Le Guadeloupéen Philippe Lincy percute en Australie

musique
Philippe Lincy percute en Australie
Au milieu des années 80, l’Australie découvre la danse africaine et les rythmes qui vont avec. C’est le Guadeloupéen Philippe Lincy qui introduit la percussion dans l'île-continent.
 
Né à Paris, le jeune Philippe Lincy découvre le centre culturel américain pour apprendre les percussions dans les années 70. Son professeur Guem Abdelmadjid est un grand percussionniste algérien. Par son entremise, le Guadeloupéen rentre en contact et joue pour Jeanine Claes, une jeune danseuse qui impose la danse africaine à Paris. « Elle ne s’en est pas rendue compte. Mais son cours était prisé à l’époque » se souvient Philippe.« Sandrine Bonnaire, Isabelle Huppert, Isabelle Adjani s’y précipitaient". Et tout ce monde dansait au rythme du djembé de Philippe.
                                                                                           

Le grand saut pour l'Australie

Jouissant d’une grande réputation, Jeanine Claes est sollicitée par les alliances françaises à Djibouti et Madagascar. Elle part ensuite au Sénégal, où elle rencontre les Grands ballets de Dakar A chaque fois, Philippe Lyncy est du voyage. Puis en 1985, c'est le grand saut. Sur les conseils d’un journaliste, Jeanine Claes part en Australie enseigner son art. Philippe l’accompagne.

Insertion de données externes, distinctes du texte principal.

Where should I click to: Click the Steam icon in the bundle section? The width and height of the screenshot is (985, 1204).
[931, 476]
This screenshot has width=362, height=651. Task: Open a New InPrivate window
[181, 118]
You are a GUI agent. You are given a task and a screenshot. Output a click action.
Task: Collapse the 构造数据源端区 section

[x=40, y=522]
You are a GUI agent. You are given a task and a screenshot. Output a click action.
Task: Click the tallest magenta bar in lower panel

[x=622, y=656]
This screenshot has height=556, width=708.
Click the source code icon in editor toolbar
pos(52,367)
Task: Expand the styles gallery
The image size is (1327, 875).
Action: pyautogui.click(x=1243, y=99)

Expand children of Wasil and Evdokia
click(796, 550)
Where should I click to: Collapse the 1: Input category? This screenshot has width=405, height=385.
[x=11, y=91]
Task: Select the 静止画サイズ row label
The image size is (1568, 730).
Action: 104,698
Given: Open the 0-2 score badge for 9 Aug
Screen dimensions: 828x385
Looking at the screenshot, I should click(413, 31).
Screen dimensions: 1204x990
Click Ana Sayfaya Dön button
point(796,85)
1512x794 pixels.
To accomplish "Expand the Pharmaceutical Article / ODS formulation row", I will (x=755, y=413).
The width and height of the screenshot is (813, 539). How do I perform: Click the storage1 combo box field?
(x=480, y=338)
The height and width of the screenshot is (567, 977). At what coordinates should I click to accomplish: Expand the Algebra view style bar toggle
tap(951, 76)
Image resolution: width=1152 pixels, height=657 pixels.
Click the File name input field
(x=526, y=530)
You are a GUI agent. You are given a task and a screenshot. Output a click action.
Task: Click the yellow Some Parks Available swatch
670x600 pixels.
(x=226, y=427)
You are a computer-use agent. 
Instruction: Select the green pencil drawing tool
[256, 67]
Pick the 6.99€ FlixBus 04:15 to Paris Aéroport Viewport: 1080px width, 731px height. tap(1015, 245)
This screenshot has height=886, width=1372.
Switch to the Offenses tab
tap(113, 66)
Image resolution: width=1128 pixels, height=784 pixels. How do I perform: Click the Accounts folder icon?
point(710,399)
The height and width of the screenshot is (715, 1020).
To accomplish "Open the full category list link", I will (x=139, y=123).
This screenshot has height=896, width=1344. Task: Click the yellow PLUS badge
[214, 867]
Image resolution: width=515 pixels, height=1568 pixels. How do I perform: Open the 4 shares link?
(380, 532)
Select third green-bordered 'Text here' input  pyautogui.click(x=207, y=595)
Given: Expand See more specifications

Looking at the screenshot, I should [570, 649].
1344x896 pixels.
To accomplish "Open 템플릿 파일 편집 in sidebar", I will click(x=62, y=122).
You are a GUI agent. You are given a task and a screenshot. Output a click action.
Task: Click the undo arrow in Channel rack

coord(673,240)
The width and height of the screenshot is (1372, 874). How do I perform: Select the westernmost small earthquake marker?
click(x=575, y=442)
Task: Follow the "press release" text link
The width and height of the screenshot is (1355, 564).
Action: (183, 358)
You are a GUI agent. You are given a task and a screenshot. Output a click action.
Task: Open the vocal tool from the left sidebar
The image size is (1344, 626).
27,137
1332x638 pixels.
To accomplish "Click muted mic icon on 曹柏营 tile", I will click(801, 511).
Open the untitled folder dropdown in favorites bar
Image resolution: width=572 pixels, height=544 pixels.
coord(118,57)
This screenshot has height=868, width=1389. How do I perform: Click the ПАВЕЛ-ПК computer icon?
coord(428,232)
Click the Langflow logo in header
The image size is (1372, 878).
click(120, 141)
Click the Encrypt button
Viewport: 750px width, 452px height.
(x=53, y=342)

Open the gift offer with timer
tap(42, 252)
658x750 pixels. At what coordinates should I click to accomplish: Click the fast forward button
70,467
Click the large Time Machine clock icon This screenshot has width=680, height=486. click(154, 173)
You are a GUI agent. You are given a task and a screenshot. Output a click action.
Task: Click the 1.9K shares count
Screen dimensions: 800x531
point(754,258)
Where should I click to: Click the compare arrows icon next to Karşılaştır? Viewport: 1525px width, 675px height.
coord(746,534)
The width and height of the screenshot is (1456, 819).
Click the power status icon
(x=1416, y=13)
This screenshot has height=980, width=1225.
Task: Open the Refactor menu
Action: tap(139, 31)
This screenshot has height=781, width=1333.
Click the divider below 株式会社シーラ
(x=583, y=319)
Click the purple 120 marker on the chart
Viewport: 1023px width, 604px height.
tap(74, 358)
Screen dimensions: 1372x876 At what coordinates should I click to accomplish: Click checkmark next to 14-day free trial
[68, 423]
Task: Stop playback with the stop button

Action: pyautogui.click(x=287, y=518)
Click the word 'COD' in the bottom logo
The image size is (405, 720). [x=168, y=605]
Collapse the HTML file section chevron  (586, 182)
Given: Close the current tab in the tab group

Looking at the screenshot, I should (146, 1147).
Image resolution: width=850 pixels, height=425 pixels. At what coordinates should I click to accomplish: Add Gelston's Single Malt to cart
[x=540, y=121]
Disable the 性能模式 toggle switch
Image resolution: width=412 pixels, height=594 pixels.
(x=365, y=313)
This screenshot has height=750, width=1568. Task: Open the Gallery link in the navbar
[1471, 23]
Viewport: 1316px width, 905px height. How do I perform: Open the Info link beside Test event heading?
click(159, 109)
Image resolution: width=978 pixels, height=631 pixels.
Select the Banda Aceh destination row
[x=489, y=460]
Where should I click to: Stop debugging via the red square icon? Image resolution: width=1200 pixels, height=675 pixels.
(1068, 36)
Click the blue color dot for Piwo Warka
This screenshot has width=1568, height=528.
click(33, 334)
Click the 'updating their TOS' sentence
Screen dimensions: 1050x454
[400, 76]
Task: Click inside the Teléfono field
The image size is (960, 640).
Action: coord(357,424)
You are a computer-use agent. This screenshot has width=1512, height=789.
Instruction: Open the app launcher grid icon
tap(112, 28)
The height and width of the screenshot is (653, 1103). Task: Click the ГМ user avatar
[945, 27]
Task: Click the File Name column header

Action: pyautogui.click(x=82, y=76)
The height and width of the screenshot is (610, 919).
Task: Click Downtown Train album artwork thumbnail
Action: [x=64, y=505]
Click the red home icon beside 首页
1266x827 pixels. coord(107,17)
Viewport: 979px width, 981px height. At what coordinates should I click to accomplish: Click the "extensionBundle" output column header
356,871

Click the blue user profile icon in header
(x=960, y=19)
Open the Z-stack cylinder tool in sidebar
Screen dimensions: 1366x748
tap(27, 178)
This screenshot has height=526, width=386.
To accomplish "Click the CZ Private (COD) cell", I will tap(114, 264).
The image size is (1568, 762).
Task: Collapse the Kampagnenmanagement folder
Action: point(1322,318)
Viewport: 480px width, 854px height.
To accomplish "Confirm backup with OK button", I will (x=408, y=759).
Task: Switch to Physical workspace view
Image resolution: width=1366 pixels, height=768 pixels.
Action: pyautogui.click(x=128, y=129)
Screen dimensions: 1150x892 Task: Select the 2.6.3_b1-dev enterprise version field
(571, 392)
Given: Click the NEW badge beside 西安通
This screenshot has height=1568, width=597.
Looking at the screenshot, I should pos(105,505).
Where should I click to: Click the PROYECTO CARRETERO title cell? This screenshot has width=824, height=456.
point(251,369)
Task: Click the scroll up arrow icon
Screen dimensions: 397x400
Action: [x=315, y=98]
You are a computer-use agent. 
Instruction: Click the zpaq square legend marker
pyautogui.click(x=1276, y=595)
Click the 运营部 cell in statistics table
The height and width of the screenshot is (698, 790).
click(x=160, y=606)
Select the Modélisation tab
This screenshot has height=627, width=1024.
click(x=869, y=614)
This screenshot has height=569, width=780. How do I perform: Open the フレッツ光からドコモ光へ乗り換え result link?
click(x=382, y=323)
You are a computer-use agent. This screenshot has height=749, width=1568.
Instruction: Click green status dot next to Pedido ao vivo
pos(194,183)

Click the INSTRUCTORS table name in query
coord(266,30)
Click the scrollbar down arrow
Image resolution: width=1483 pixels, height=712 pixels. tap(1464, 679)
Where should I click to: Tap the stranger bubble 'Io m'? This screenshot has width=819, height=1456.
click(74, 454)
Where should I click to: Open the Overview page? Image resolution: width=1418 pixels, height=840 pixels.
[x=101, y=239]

Grâce à eux, l’île-continent découvre les subtilités de la danse et des rythmes africains. « On s’est créé une clientèle assez rapidement» raconte-t-il.
Philippe Lincy percute en Australie

                                           

"Avec les percus, l'Australien s'évade"

Mais en 88, la danseuse et le percussionniste cessent leur collaboration. Cependant, Lincy a inoculé le virus de la percussion à Bondi, un quartier connu de Sidney. «Je ne jouais pas du gwo-ka. C’est le djembé que j’ai introduit en Australie. c'est ce qui accompagnait les danses africaines » explique le Guadeloupéen. « Je jouais des rythmes guinéens et sénégalais. L’Australien est proche de la terre. Avec les percus, il s’évade. Et toutes les classes sociales sont concernées ».
Son cours a tenu pendant 26 ans. Aujourd’hui, Philippe qui vient de finaliser un master en musique, anime des shows dans les écoles, dans les conservatoires. Il peut enseigner.